Drawing upon her previous experience with opening a successful birth control clinic in Harlem, NY, the Harlem Clinic, Sanger conceptualized the Negro Project.[1] The goals of the project, as defined by Sanger in a proposal written to Albert Lasker, an American advertising executive and philanthropist whose $20,000 donation provided much of the funding for the project, were to improve the overall quality of life for Southern blacks by reducing high infant and mother mortality rates, promoting higher education, increasing access to public health clinics, etc.[3][5]

In the proposal of the Negro Project, Sanger delineated two essential components: that of educational outreach and that of clinical access.[1] In order to facilitate educational outreach, Sanger believed it was imperative to recruit the aid of black ministers and physicians.[6][7] Sanger noted that their primary responsibility would be to tour the South, dispelling misconceptions about birth control and promoting the use of future clinical resources.[6][7] Additionally, being aware of the general distrust that existed between black patients and white doctors, Sanger believed that their involvement in outreach would be instrumental in ensuring continued use of the clinical resources.[7] According to Sanger, then, only after a successful educational campaign, should black-operated birth control clinics be established and opened for use.[1]

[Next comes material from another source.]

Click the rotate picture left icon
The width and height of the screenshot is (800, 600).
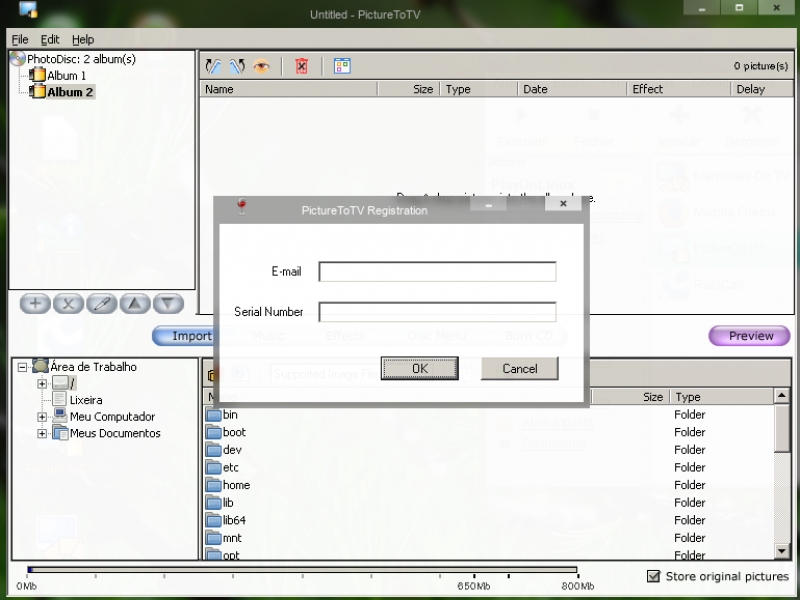(213, 66)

The BCFA, Birth Control Federation of America, readily accepted Sanger’s proposal.[1]
The Negro Project, conceptualized by birth control... (show quote)

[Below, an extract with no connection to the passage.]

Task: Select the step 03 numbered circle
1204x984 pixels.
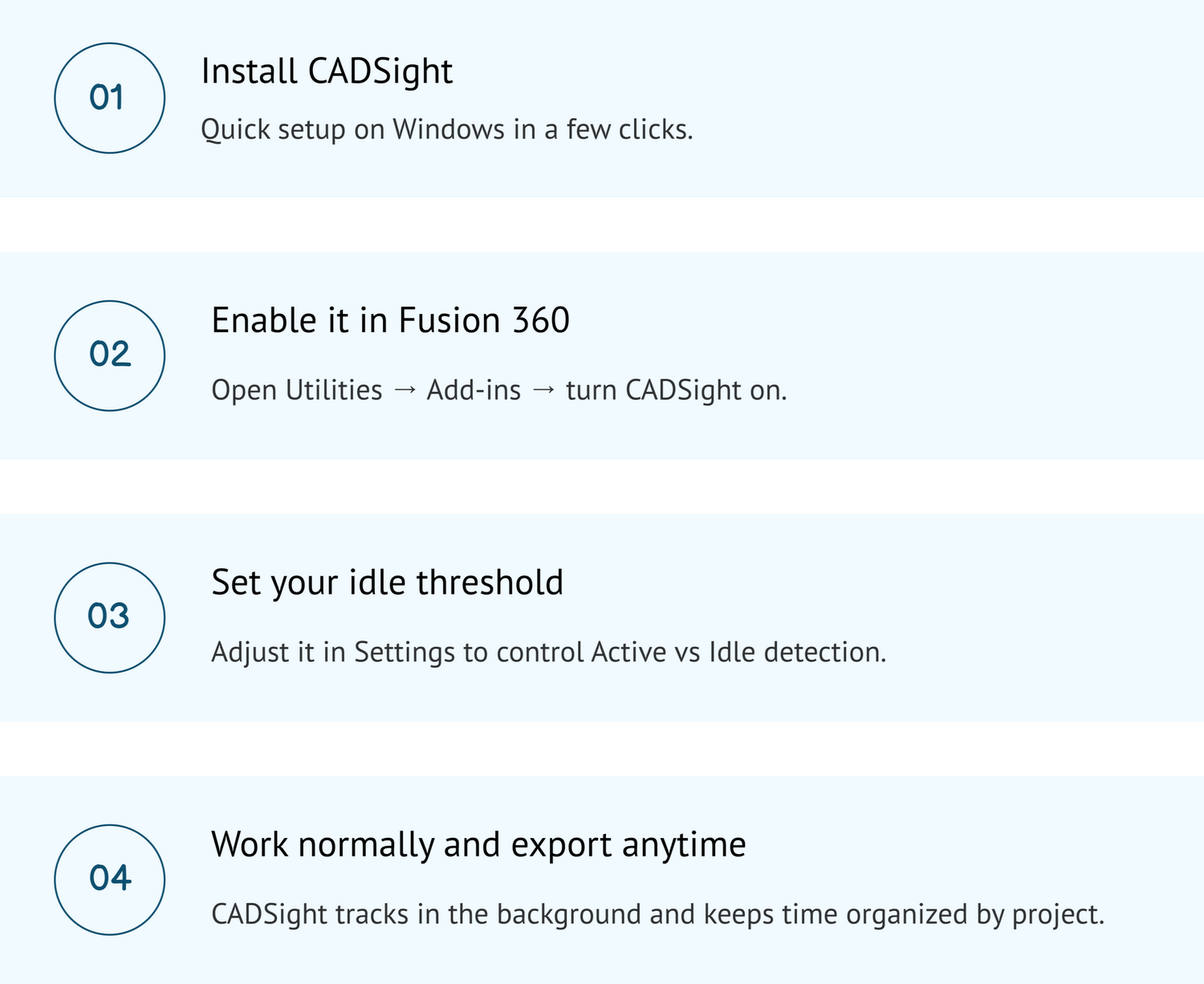Action: [x=109, y=617]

So, what did you find out on her other works? You pick out one thing and disregard the rest of the information that was sent to you.

Reply
Dec 15, 2023 19:55:24   #
Bad Bob Loc: Virginia
 
Justice101 wrote:
So, what did you find out on her other works? You pick out one thing and disregard the rest of the information that was sent to you.


One at a time, thanks.

Reply
Dec 15, 2023 21:16:12   #
Parky60 Loc: People's Republic of Illinois
 
RascalRiley wrote:
Would you be a player on this very unique platform if you were not a part of the majority? I think not.

The people on "your side" are nothing more than communists who would like nothing more than to destroy this country so the NWO can be ushered in. Only thing is stupid people like you and your friends don't realize that they're going to get rid of the useful idiots like you once they're successful.

BTW... I don't consider myself a "player." I don't post nearly as much as you and others.
RascalRiley wrote:
Would you prefer if OPP was a site of only those that agreed with you, slick?

I would prefer if lying liars like you and other leftists on this site would tell the truth for a change... slick.
RascalRiley wrote:
Who would you insult? You would have no one to pretend to be better then.

Oh look at RR playing Mr Innocent who just insulted me... HYPOCRITE. I don't insult. I can't help it if you can't handle the truth.